Soulignons d’entrée de jeu qu’au Québec également, le montant des revenus provenant des licences avec les établissements d’enseignement québécois a fortement diminué (chute de 22%) entre 2012 et 2017, et cela alors même que le nombre d’élèves et d’étudiants étaient globalement en hausse durant cette période.

Si, tout en tenant compte des modifications législatives, le montant de la redevance par élève a été revalorisé lors des négociations avec le ministère de l’Éducation du Québec pour tenir notamment compte de l’élargissement des limites de reproduction, de l’ajout du numérique et de l’inclusion de nouveaux besoins dans la licence, tel n’est pas le cas pour les établissements d’enseignement postsecondaire.

Dans les semaines qui ont suivi l’adoption des modifications à la Loi, les universités québécoises demandaient la renégociation de la redevance de 25,50$ par étudiant, par année, sur laquelle elles venaient de s’entendre avec Copibec pour la période de juin 2012 à mai 2015. Ainsi, dès janvier 2013, la redevance par étudiant, par année, diminuait de 18% passant à 21$ pour une période finissant en mai 2014. Les cégeps suivaient également cette tendance baissière lors des négociations de 2014. Depuis, fortement influencées par l’interprétation extrêmement large des modifications législatives prônée par les établissements d’enseignement hors Québec, chaque renégociation des ententes avec les universités et les cégeps québécois entraîne une nouvelle baisse des redevances.
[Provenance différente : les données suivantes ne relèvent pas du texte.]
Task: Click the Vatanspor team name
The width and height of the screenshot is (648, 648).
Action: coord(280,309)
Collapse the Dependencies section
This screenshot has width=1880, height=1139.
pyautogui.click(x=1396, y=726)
La redevance annuelle par étudiant universitaire a ainsi baissé de près de 50% (passant de 25,50$ en 2012 à 13,50$ en 2017), et celle des cégeps de 15% (passant de 12,40$ à 10,50$). 

En mai 2014, l’Université Laval décidait de suivre le modèle des universités canadiennes et mettait fin à sa licence avec Copibec, forçant ainsi les titulaires de droits à entreprendre une action collective contre elle. Heureusement, en juin 2018, Copibec et l’Université Laval sont parvenues à une entente à l’amiable permettant à toutes les parties impliquées de bénéficier d’un dénouement favorable7.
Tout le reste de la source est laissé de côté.